The non-invasive imaging was conducted using MS FX PRO Animal Optical Imaging System (Bruker). The mice were injected with fluorophores 10 minutes before imaging and molecular probes 5 minutes before imaging and anesthetized with isoflurane.The in vivo MS FX PRO was used with a fast f/0.95 lens to allow high sensitivity detection of luminescence and a high speed X-ray head giving 3.3 X geometric magnification stage standard for very high resolution X-ray imaging.

Products of Dead Cells Exacerbate Liver Injury
Professor Menezes says that while most cells in the body carry one copy of an individual’s genome, a single liver cell or hepatocyte can have up to 16 copies. When the liver cells are under stress, the genetic material inside them is expelled. Immune cells then move towards the site of DNA accumulation.

The group’s previous research had demonstrated that dead cell products worsen liver injury by causing the immune system to function in an uncontrolled manner. When this genetic material lies outside of the cell, it signals a problem to the immune system, which then becomes activated in response, explains Menezes.

During liver injury, the dead cell products that get released enter the circulation and trigger immune responses in other parts of the body, which can cause other organs to fail. For instance, the very thin vessels in the lung where gaseous exchange occurs are filled with leukocytes. When these products enter the vessels, the leukocytes become activated and start to destroy the lung.

Removal of DNA Build-up
This discovery may help in the management of liver toxicity in clinical. For example, if a patient takes too much of a medication metabolised by the liver (including teas used for weight loss and anabolic steroids) the liver gets overloaded and parts of it start to die. Physicians try to keep the patient alive until the body recovers but in trying to control the process, the immune system becomes overactivated, which leads to an inflammatory response that only increases the damage. In more severe cases, liver transplantation is the only solution. According to Menezes, removal of this DNA build-up and prevention of the immune activation can reduce more than half of the liver problem.
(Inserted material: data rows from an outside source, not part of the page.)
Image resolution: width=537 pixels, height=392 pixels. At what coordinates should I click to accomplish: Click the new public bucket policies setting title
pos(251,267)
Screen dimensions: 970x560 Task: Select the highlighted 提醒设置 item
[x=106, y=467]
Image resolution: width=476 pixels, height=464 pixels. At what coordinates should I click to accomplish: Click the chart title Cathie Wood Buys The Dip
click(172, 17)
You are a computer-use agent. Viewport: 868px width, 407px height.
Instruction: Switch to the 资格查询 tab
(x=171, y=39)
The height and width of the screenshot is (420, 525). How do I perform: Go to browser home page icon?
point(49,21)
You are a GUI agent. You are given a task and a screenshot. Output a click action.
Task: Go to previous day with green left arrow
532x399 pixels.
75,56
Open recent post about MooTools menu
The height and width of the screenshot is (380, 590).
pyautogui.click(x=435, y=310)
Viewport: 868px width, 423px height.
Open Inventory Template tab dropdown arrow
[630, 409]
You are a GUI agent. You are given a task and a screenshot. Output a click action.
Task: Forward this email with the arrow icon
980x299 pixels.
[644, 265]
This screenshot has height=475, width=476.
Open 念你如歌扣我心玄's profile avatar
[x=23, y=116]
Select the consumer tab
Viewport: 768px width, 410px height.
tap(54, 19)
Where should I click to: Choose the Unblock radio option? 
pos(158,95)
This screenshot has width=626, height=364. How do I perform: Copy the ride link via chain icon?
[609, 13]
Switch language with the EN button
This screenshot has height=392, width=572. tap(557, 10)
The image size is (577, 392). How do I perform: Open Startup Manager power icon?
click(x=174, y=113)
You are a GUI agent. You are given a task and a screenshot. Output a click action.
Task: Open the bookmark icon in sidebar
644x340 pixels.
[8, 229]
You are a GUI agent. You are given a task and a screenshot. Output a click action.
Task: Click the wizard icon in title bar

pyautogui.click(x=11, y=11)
Intravital Microscopy Technique
Images obtained in the survey showed a body full of DNA material that was destroyed within minutes of a certain enzyme being applied. The researchers suggest that application of this technique prior to liver transplantation may increase the chance of the procedure being successful.

Menezes says the research team is working to encourage the use of liver visualization techniques in universities across Brazil and other countries. Among the technologies promoted by the team are intravital confocal microscopy and the adaptation of conventional microscopes to examine living animals.

Conclusion
New non-invasive in vivo optical imaging techniques allow cellular processes and the impact of toxins and disease to be viewed as they happen in living animals. In particular, intravital microscopy provided a unique method for viewing the processes leading to acute liver failure. Drug-induced liver damage was shown to result in extracellular DNA accumulation and the induction of inflammatory responses. This greater understanding may provide improved therapeutic opportunities for drug-induced liver injury.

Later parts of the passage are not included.